Making news

Tourists return to U Minh Thuong National Park

Tourists return to U Minh Thuong National Park. Tourists have started flocking again to U Minh Thuong National Park, the southern province of Kien Giang, after months of closure to prevent the COVID-19 spread and wildfire.

Thanks to the park’s untouched nature and healthy fresh air, it has been welcoming an increasing number of visitors, said Tran Van Thang, Deputy Director of U Minh Thuong National Park. But the national park had to close last May due to COVID-19 restrictions, he said, adding that it had also been placed into two-month routine closure as part of the efforts to prevent forest fire during the dry season.

In 2021, the park welcomed over 26,000 visitors, equivalent to just 38 percent of the yearly plan. It was allowed to reopen on January 20, 2022 and since then the destination has served more than 11,000 visitors, Thang noted.

Many took sightseeing tours around the park to enjoy the unique wetland ecosystem while others came here for fishing. Nguyen Van Dong, a visitor from the neighbouring province of Ca Mau, and his friends usually come here at around 4 in the morning so they can have plenty of time to travel deep inside the park to go fishing.

Thang said the national park has been accelerating infrastructure development and creating new tourism products to attract more travellers. It has also been strengthening protection of natural landscapes and waste treatment in the park, he added.

Located about 65km to the southwest of Rach Gia city, U Minh Thuong National Park, one of the two most important peatland areas in Vietnam, boasts unique and rare features that are hard to be found anywhere else in the country and the world.

Founded in 2002, the park is surrounded by a 60km-long embankment system and covers some 21,100 ha of land in U Minh Thuong district, including about 8,000 ha of the core zone and 13,000 ha of the buffer zone.

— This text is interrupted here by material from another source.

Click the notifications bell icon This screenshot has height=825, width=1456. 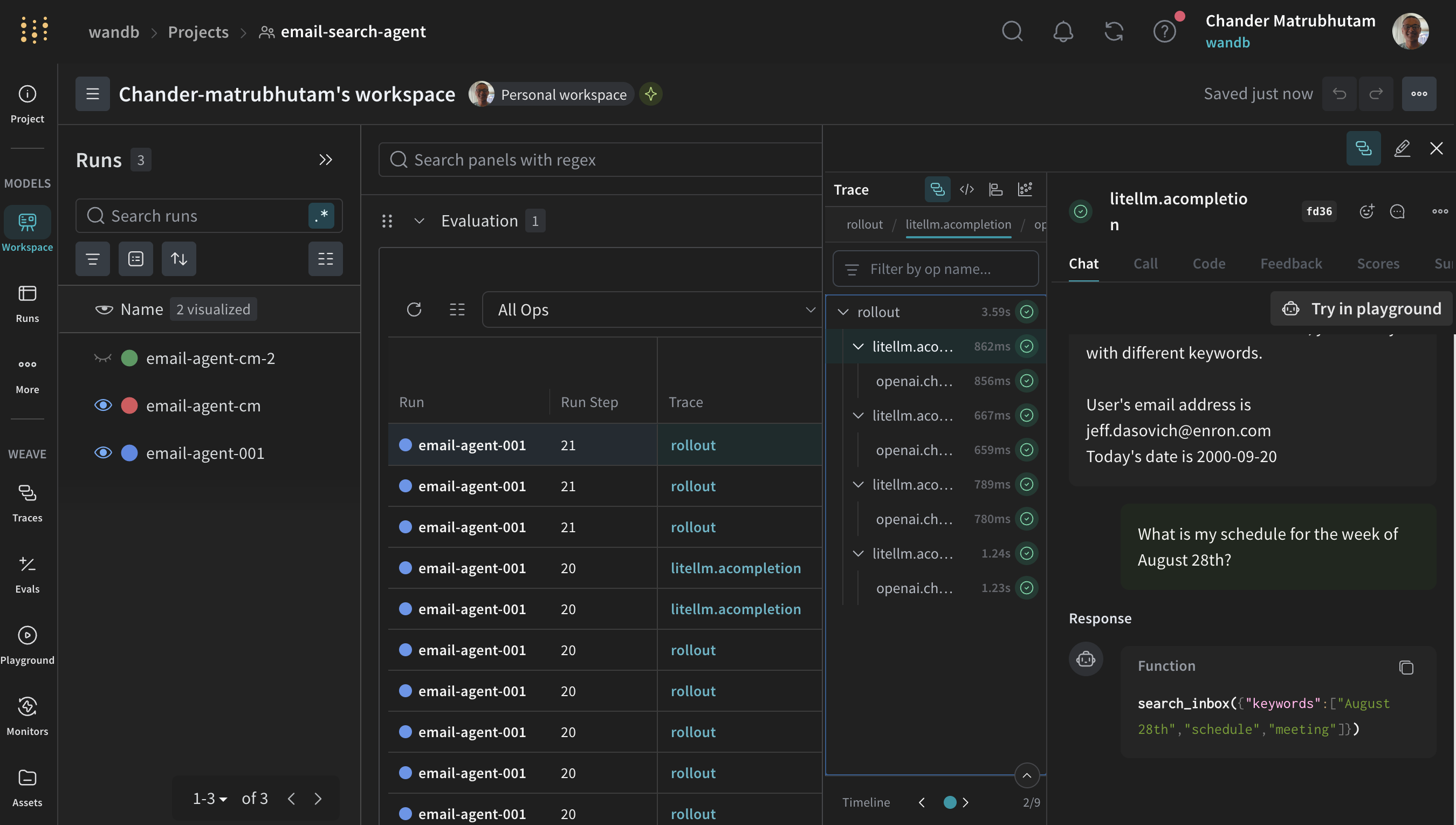(1063, 31)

U Minh Thuong National Park is at the core of the Kien Giang Biosphere Reserve, the fifth in Vietnam earning UNESCO’s recognition. Among the forest ecosystems on acid sulfate soil in the Mekong Delta, only this park owns characteristics of a purely primeval forest.

A survey in 1995 showed that U Minh Thuong boasts 8,053ha of primeval forest, about 3,000ha of which dates back some 6,000 years ago.

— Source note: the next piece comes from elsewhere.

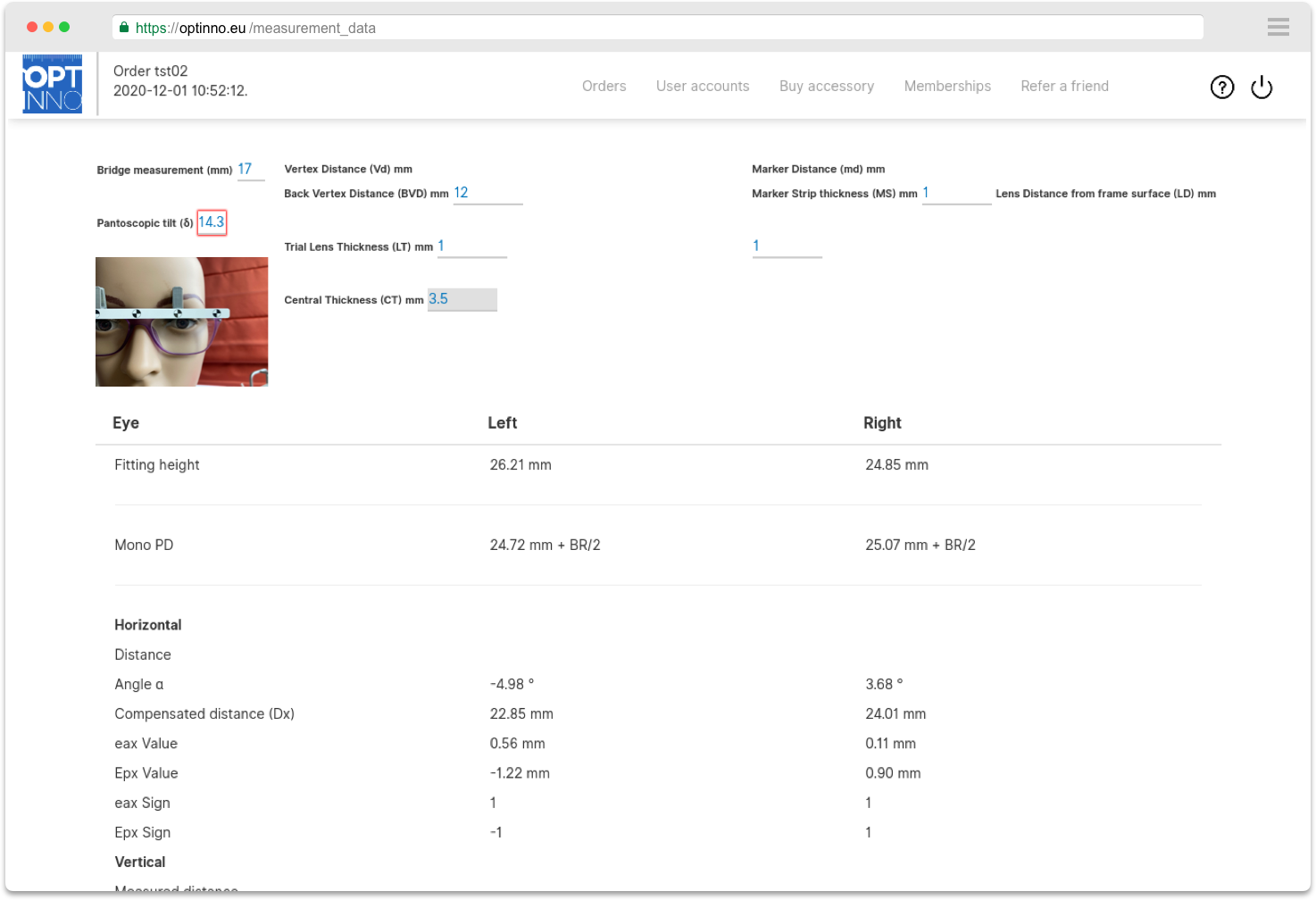Click the Marker Strip thickness field

[x=955, y=193]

The cajuput forest ecosystem on peatland here holds special importance as it nurtures hundreds of species of wild animals, including birds, mammals, reptiles, amphibians, fish, insects and many aquatic species.

Thirty-two mammal species have been found in this park, including 10 species listed in Vietnam’s Red Data Book and the International Union for Conservation of Nature (IUCN) Red List like hairy-nosed otter, fishing cat, Asian palm civet, Finlayson's squirrel and Sunda pangolin.

It also provides habitat for 188 bird species, including eight threatened globally such as spot-billed pelican, greater adjutant, black-headed Ibis, sociable weaver, grey-headed fish eagle and black eagle; 54 reptile and amphibian species, including eight in Vietnam’s Red Data Book like reticulated python, banded krait and king cobra; along with 34 fish species./.